Siamo sicuri che non si lavorasse col favore delle tenebre?
Negli ultimi mesi la Commissione parlamentare d’inchiesta sulla gestione dell’emergenza Covid ha riportato al centro del dibattito pubblico un tema che sembrava sedimentato: come fu realmente deciso il primo lockdown nazionale del marzo 2020.
Le audizioni dei membri del Comitato tecnico scientifico (CTS), dei dirigenti del Ministero della Salute e dei protagonisti di quei giorni stanno infatti delineando un quadro più articolato di quello emerso dai verbali desecretati nel 2020.
Secondo gli atti già noti, il 7 marzo 2020 il CTS aveva indicato la necessità di chiusure territoriali mirate, concentrando le misure più restrittive sulla Lombardia e su alcune province di Veneto, Emilia-Romagna, Piemonte e Marche. Invece, tra l’8 e il 9 marzo, la risposta politica cambiò radicalmente: prima le chiusure regionali, poi il lockdown nazionale, deciso in meno di 48 ore.
Le novità più rilevanti della Commissione riguardano però il processo decisionale che condusse a quella scelta. Diversi tecnici hanno parlato di riunioni “ristrette”, non verbalizzate, avvenute fuori dai contesti formali del CTS. In una di queste, ricostruita anche dall’ex componente CTS Luca Richeldi, avrebbero partecipato il presidente Conte, il ministro Boccia e altre figure di vertice. Una riunione che – sottolineano vari commissari – non compare negli atti ufficiali, non è verbalizzata e non risulta accompagnata da procedure istituzionali tracciate.
È su questo punto che ci ha detto di più l’onorevole Alice Buonguerrieri (FdI), componente della Commissione Covid. Secondo lei, quanto emerso finora solleva interrogativi politici prima ancora che sanitari:
«I membri della task force e del CTS ci hanno detto chiaramente che i loro tavoli erano composti da persone che cambiavano di volta in volta, senza potere decisionale. Indicazioni spesso ignorate dalla politica. La scienza – ci hanno spiegato loro stessi – fu utilizzata come foglia di fico per giustificare scelte che erano già politiche.»
Secondo la ricostruzione «Dai lavori della Commissione abbiamo scoperto che il lockdown nazionale fu deciso in una riunione segreta, alla quale parteciparono Conte, il ministro Boccia e i due commissari dell’epoca. Nessuna procedura formale, nessun verbale, nessun tavolo istituzionale: nulla. Una scelta di enorme impatto assunta senza le necessarie garanzie di trasparenza.»

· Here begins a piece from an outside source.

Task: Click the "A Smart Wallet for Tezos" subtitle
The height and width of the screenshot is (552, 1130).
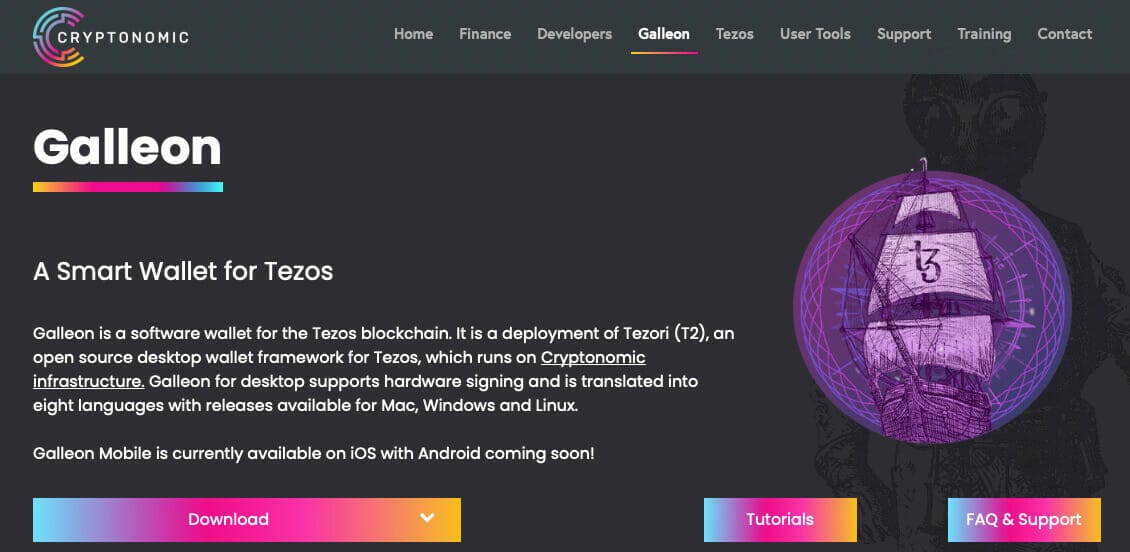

Un altro fronte su cui la Commissione ha aperto nuovi scenari riguarda la campagna vaccinale del 2021. Dalle videoregistrazioni delle riunioni del CTS emerge che alcuni esperti – tra cui il professor Abrignani – avevano raccomandato di non somministrare i vaccini adenovirali, come AstraZeneca, sotto i 60 anni, poiché i rischi per alcune fasce di popolazione erano ritenuti maggiori dei benefici.
Nonostante ciò, la linea politica spinse inizialmente per una campagna senza distinzioni.
«Abbiamo ascoltato tecnici come Abrignani dire chiaramente che i vaccini adenovirali non andavano somministrati sotto i 60 anni», aggiunge la parlamentare, «nello stesso tempo sentiamo l’allora ministro Speranza affermare che bisognava spingere la campagna vaccinale perché ‘avevamo un patrimonio tra le mani che non doveva essere macchiato’. Il risultato, purtroppo, lo conosciamo: penso alla tragedia della giovane Camilla Canepa.»
Ma il nodo della “reputazione” del governo ritorna anche in un altro capitolo esaminato dalla Commissione: il cosiddetto “Report Zambon”, redatto per l’Organizzazione mondiale della sanità nei primi mesi del 2020. Il documento, pubblicato e poi ritirato in meno di 24 ore, conteneva una ricostruzione severa dell’impreparazione italiana, incluso il mancato aggiornamento del piano pandemico nazionale.
Buonguerrieri ricorda così l’audizione del ricercatore dell’OMS:
«Abbiamo audito Zambon, che ci ha spiegato che quel report doveva servire a salvare vite negli altri Paesi che non erano ancora entrati nella fase acuta della pandemia. Ma quel documento fu ritirato – e questo è ciò che emerge dalle audizioni – perché avrebbe danneggiato la reputazione del governo italiano dell’epoca. La reputazione fu considerata più importante della trasparenza e, di conseguenza, della vita dei cittadini.»